Luxemburgs Außenminister sieht Ungarns Mediengesetz als Gefahr für Demokratie. Kritik kommt auch vom Europaparlament und der OSZE, die vor einem möglichen Maulkorb für kritische Medien warnen.
Luxemburg/Ag., cd. Mit starken Worten hat der Luxemburger Außenminister, Jean Asselborn, Ungarns Regierung für das von ihr durchgesetzte neue Mediengesetz verurteilt. In Anspielung auf die kommende EU-Präsidentschaft des Landes sagte er: „Es stellt sich die Frage, ob ein solches Land würdig ist, die EU zu führen.“ Denn das Land gefährde europäische Werte.
Kritik kommt auch vom Europaparlament und der OSZE, die vor einem möglichen Maulkorb für kritische Medien warnen. Die deutsche Bundeskanzlerin, Angela Merkel, hat die ungarische Regierung vor einer Verletzung rechtsstaatlicher Prinzipien gewarnt. „Es wäre eigentlich die Aufgabe einer Ratspräsidentschaft, Entwicklungen wie die Beschneidung der Pressefreiheit kritisch zu verfolgen und auch zur Sprache zu bringen“, sagte der stellvertretende Vorsitzende der Sozialdemokraten im Europaparlament, Hannes Swoboda. Er kündigte an, dass seine Fraktion im Europaparlament nicht tatenlos der problematischen Entwicklung in Ungarn folgen werde. Regierungsvertreter in Budapest versicherten hingegen, das neue Mediengesetz entspreche europäischen Normen.
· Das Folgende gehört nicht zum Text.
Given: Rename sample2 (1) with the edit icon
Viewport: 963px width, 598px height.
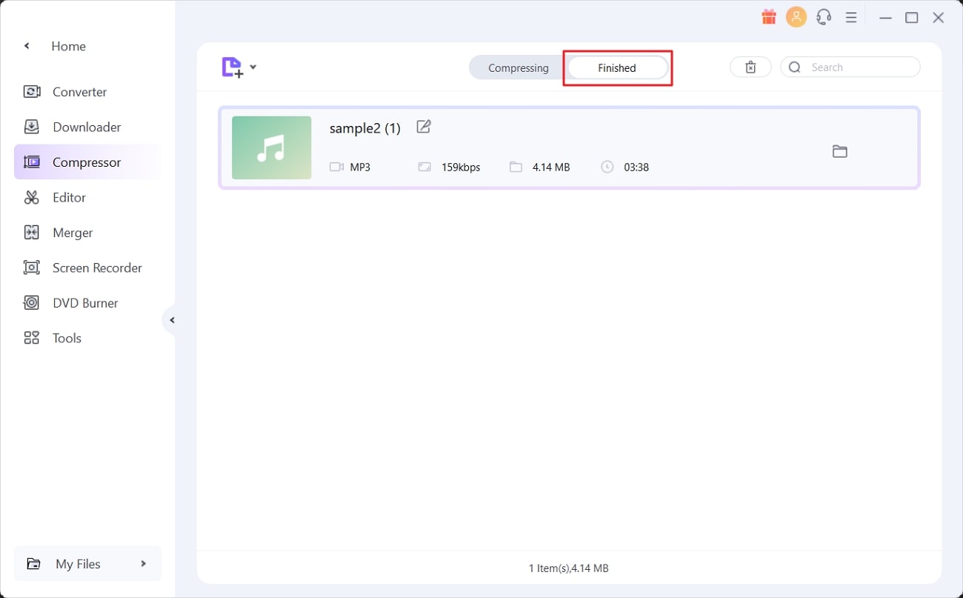Looking at the screenshot, I should (424, 127).

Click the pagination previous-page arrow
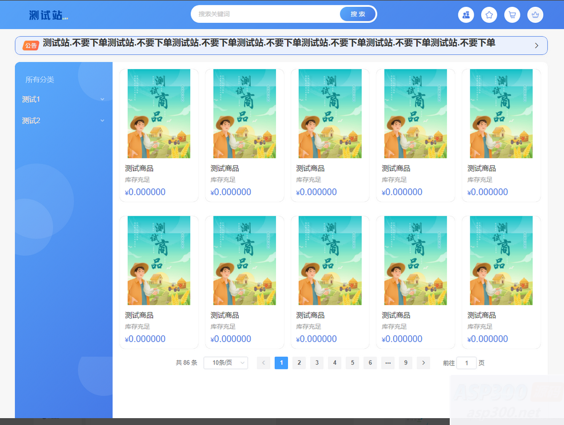[263, 363]
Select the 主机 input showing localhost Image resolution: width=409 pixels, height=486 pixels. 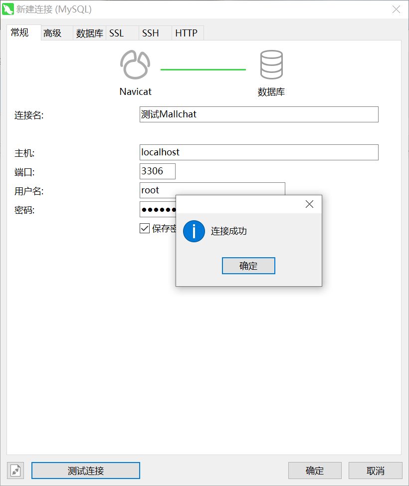coord(258,152)
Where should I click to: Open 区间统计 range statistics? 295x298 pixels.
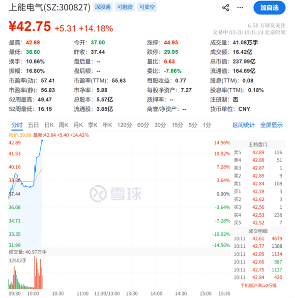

Ungarns Parlament hat in der Nacht auf Dienstag mit einer Zweidrittelmehrheit ein Mediengesetz verabschiedet, das der von der rechtsnationalen Regierungspartei Fidesz kontrollierten Medienbehörde neben der Aufsicht der staatlichen Medien nun auch die Kontrolle über private Fernseh- und Radiosender sowie Zeitungen erteilt. Aus Gründen der öffentlichen Sicherheit gibt es nun Einflussmöglichkeiten auf Medien und auf eine Aushöhlung des Redaktionsgeheimnisses. Verstöße werden unter hohe Strafen gestellt, außerdem droht der Entzug der Lizenz durch den Staat.
„Dies ist eine direkte Gefahr für die Demokratie. Hier wird die Meinungsbildung unter die Kontrolle des Staates gestellt“, so Asselborn. Der Luxemburger Minister ging so weit, Ungarn mit Weißrussland zu vergleichen. „Bisher galt Lukaschenko als der letzte Diktator Europas. Wenn das Gesetz in Kraft tritt, stimmt das nicht mehr.“
Asselborn spielte auch auf die Sanktionen gegen Österreich im Jahr 2000 an. „Im Vergleich zu den ungarischen Plänen war Haider ein Messdiener.“ Der Österreicher habe nie versucht, die Medien unter staatliche Kontrolle zu stellen.
Parallelen zu Österreich 2001
Was nicht ganz stimmt: 2001 gab es auch in Österreich helle Empörung über die Pläne des damaligen FPÖ-Justizministers. Dieter Böhmdorfer setzte an einem Punkt an, der seinen Freund Jörg Haider seit Langem quälte. Dieser wollte nämlich längst „Ordnung schaffen in diesem Sumpf von Indiskretionen“. Böhmdorfer plante, Journalisten das Zitieren aus gerichtlichen Vorverfahren zu verbieten. Zwar wurden schutzwürdige Interessen Dritter vorgeschoben, doch interpretierten viele die geplante Gesetzesänderung als Maulkorberlass. Noch dazu wurden nicht bloß Geldstrafen, sondern bis zu sechs Monate Haft angedacht. In dieser Form wurde der „Journalistenparagraf“ nie eingeführt, in kleinem Ausmaß (für Pflegschaftsverfahren) allerdings schon.
„Wir beobachten und evaluieren die Situation, um zu sehen, ob Gesetze und Grundsätze der EU verletzt werden“, sagte ein Sprecher von Kommissionspräsident José Manuel Barroso zur Situation in Ungarn. „Die Kommission misst der Pressefreiheit einen sehr hohen Wert zu.“ Einen Zeitplan für die Prüfung gebe es aber nicht.